Item pro quarto legato reliquit et ordinavit quod emantur una seu plures peciae terrarum in partis Ulivedi sive Montorii sive Lavanei sive Marcerixii sive Colegnole prout et secundum quod melius videbitur infrascriptis suis commissariis, ex qua seu quibus peciis terrarum habeatur in totum decem bacetas olei de livelo omni anno et quod dictus fictus detur et assignetur et dari et assignari debeat ecclesie Sancti Marteni Bonalbergi et hoc pro tenendo semper accensam unam lampadam in dicta ecclesia die notuque ante Sanctissimum Corpus Christi. Et ultra hoc reliquit et legavit expendere debere de bonis ipsius testatoris libras quingentas denariorum Veronensium parvorum in reparatione et refformatione ecclesie predicte Sancti Marteni videlicet pro faciendo unam sacrasteam cum uno campanillem et unam domum pro habitacione presbiteri. Ita tamen quod si contingeret dictam expensam factam fuisse ante mortem ipsius testatoris pro ipso testatore seu per alios in faciendo et fabricando dictum laborerium, quod tunc presens legatum quingentarum librarum penitus evanescat. Si vero idem testator fabricari et laborari fecisset in dictis laboreriis et precium dictarum quingentarum librarum tempore vite sue in dictis laboreriis expendisset, voluit tunc et mandavit restum expendi in et pro dictis laboreriis faciendis usque ad illam summam quingentarum librarum denariorum per commissarios suos de quibus expensis, si eas faciet in totum vel in parte in vita sua, dixit velle tenere contum ordinate describendum in libris suis. Et si in totum idem testator expendisset pro dictis laboreriis dictas quingentas libras et assignasset dictum fictum dicte ecclesie tunc presens legatum cassum irritum et inane fore mandavit.

 

Antonio da Concoreggio, dunque, dà disposizione ai suoi commissari perché acquistino dei terreni a Olivè, Montorio, Lavagno, Marcellise o Colognola e ne assegnino il canone annuo di locazione, pari a 10 bacede di olio, alla chiesa di San Martino Buon Albergo per tenere una lampada votiva sempre accesa davanti all’Eucarestia. Dispone inoltre che 500 lire di denari veronesi piccoli ricavati dalla sua eredità vengano destinati alla «riparazione e ricostruzione» della chiesa da realizzarsi mediante la «fabbricazione di una sacrestia con campanile e una casa per l’abitazione del prete». Seguono clausole per l’annullamento o la riduzione del lascito qualora il testatore fosse riuscito a realizzare da vivo l’intero legato o parte di esso.

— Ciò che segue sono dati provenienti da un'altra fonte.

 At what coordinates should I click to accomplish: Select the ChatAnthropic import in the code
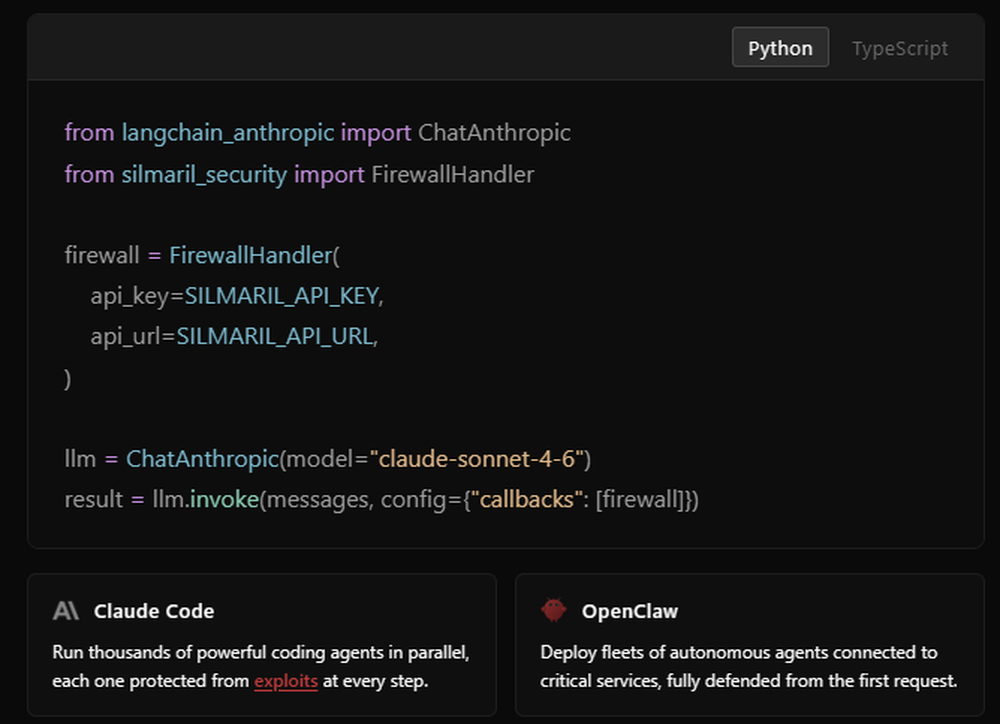[x=494, y=132]
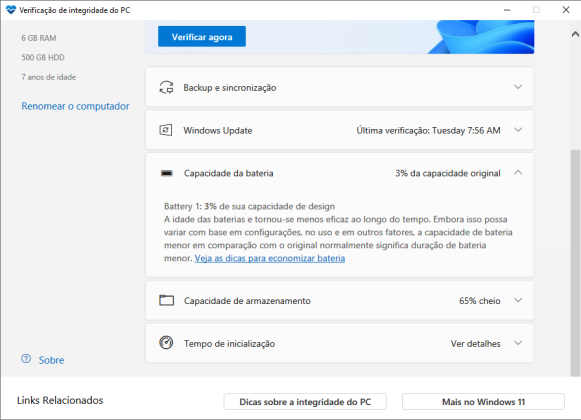Open the Sobre link
The image size is (581, 420).
51,360
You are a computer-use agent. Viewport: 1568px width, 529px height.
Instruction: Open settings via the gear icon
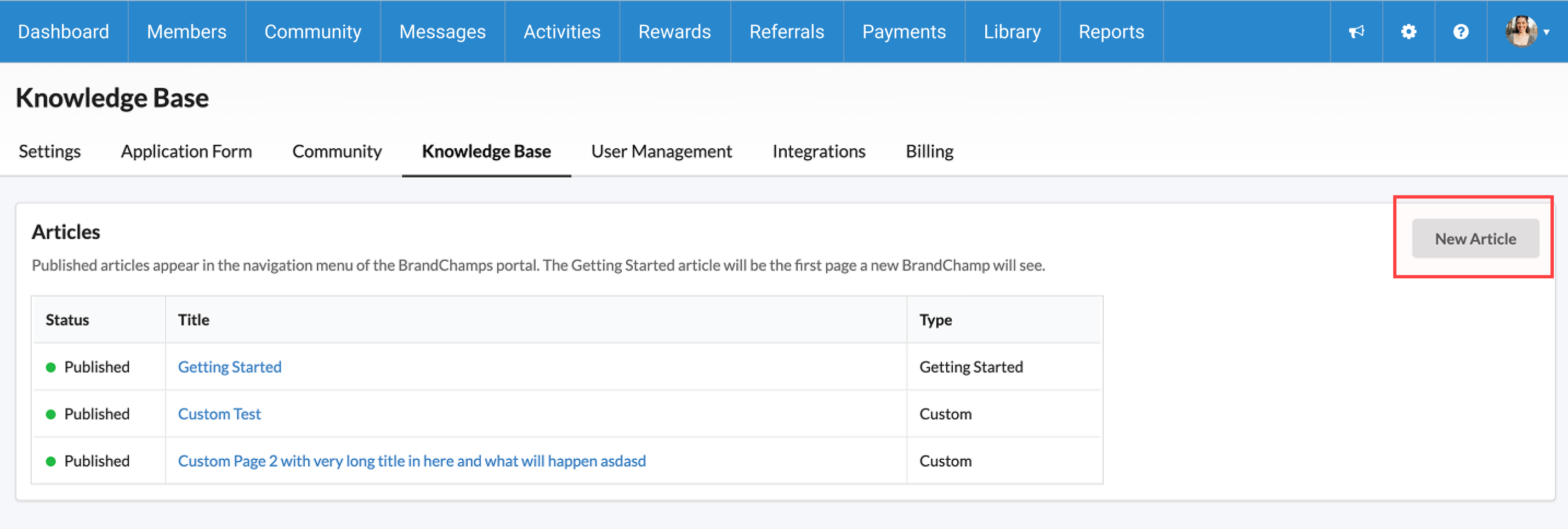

Negli anni a seguire Antonio da Concoreggio dettò almeno altri due testamenti, entrambi tuttora esistenti all’Archivio di Stato di Verona: uno il 28 settembre 1454 (m. 46 n. 99) e l’altro il 31 dicembre 1464 (m. 56 n. 152), “corretto”, quest’ultimo, con due codicilli rispettivamente dell’1 e del 5 febbraio 1465 (m. 57 nn. 13 e 17). Scorrendo l’elenco dei beni immobili che vi sono citati, ben comprendiamo il suo interessamento per la zona di San Martino Buon Albergo, trovandovisi notizia delle numerose e variegate proprietà che egli possedeva sui colli di Olivè, Marcellise e nel territorio nella Campanea minor sammartinese: case, stalle, campi, frutteti, pascoli, bestiame, una cartiera, la torre del Busolo...

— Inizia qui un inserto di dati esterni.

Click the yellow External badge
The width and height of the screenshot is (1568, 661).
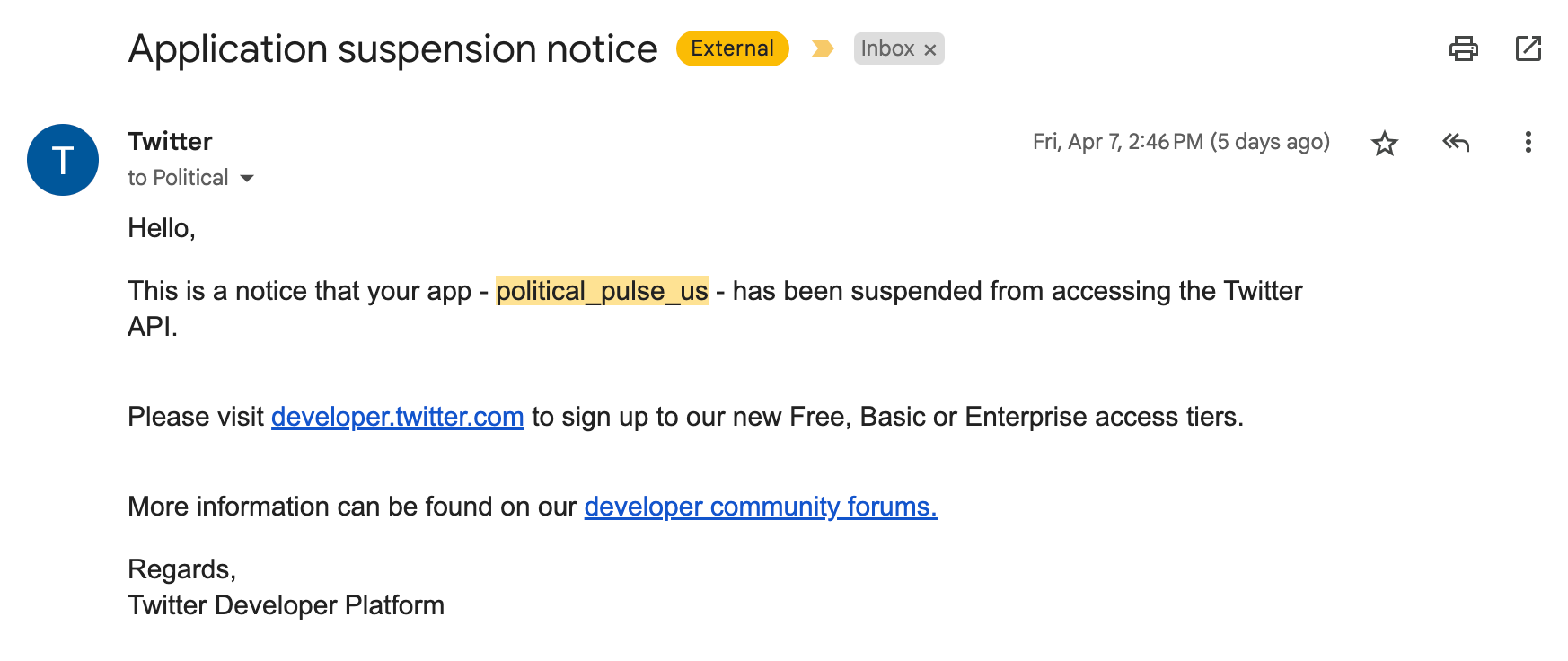733,48
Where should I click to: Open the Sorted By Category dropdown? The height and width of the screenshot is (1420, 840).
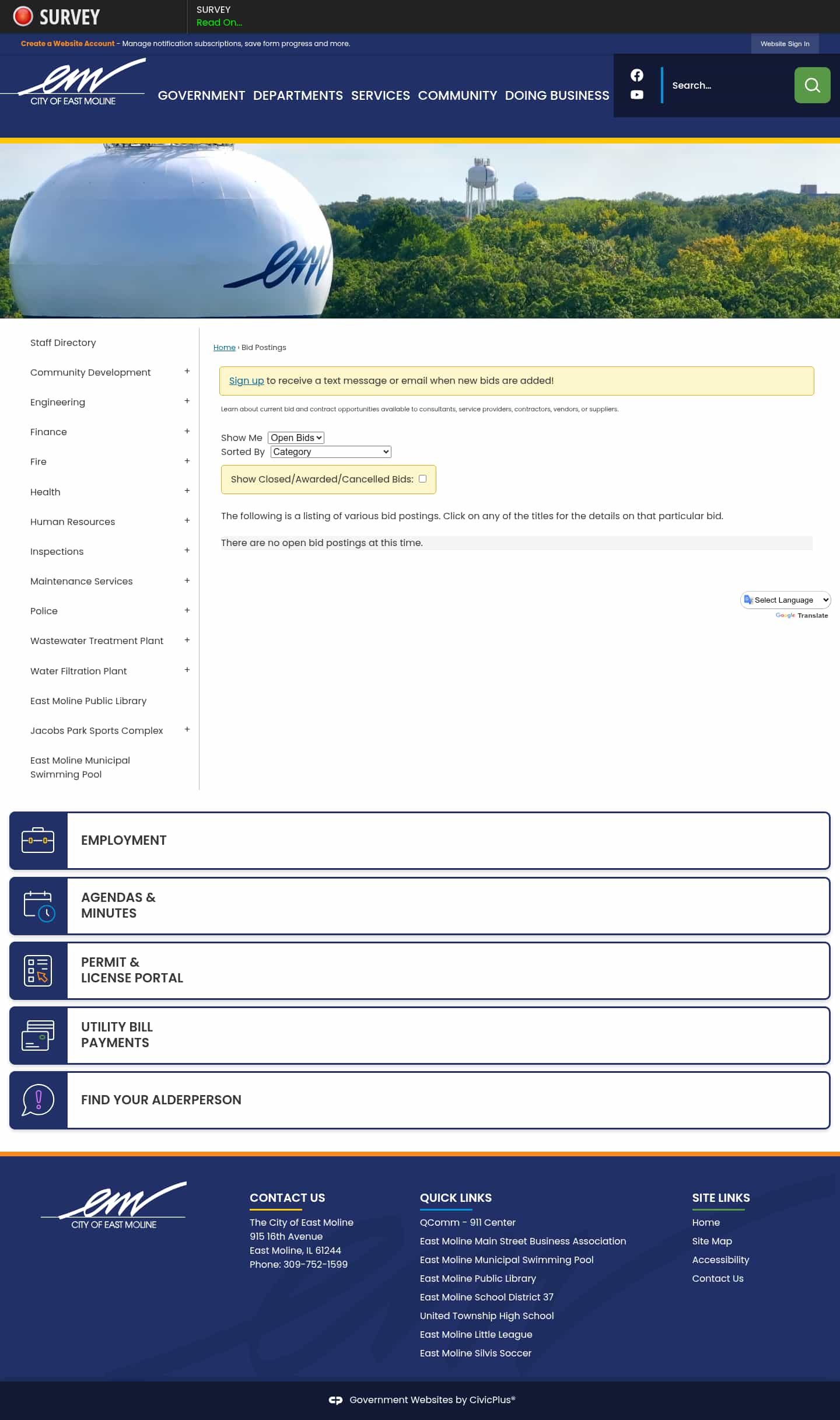pos(331,452)
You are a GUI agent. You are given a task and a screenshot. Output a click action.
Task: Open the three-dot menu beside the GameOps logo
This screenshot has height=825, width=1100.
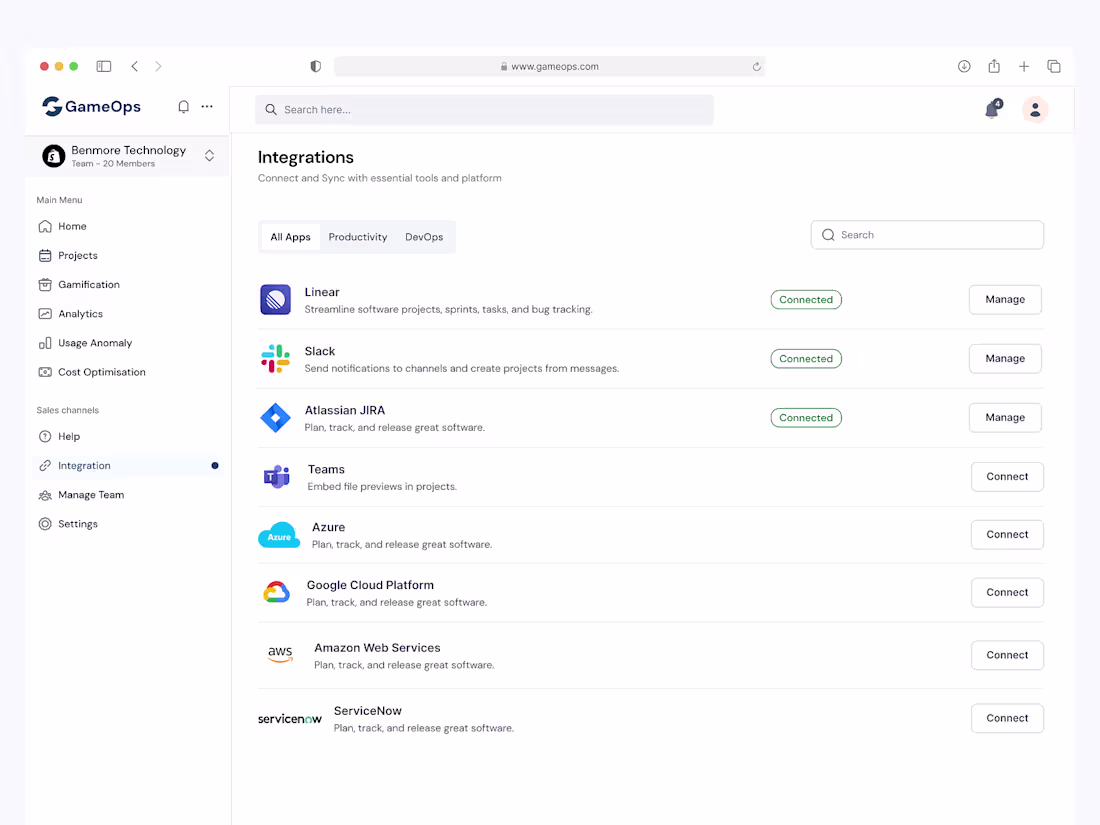point(207,106)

In nessuno di tali atti, però, si fa più alcuna menzione del lascito alla chiesa di San Martino, né per quanto riguarda il mantenimento della lampada votiva né per la fabbrica della sacrestia, del campanile e della canonica. Era forse scemata, nel frattempo, la devozione del testatore per il tempio in riva al Fibbio? Oppure aveva già fatto erigere quello che aveva promesso? Non lo sappiamo. La notizia, tuttavia, è interessante, perché la parte inferiore del campanile attuale è quattrocentesca, così come allo stesso periodo datava la sacrestia demolita alla metà del secolo scorso. Forse le ultime vestigia della munificenza di Antonio da Concoreggio o di altri anonimi benefattori di cui egli prospetta, anche solo come eventualità, l’intervento.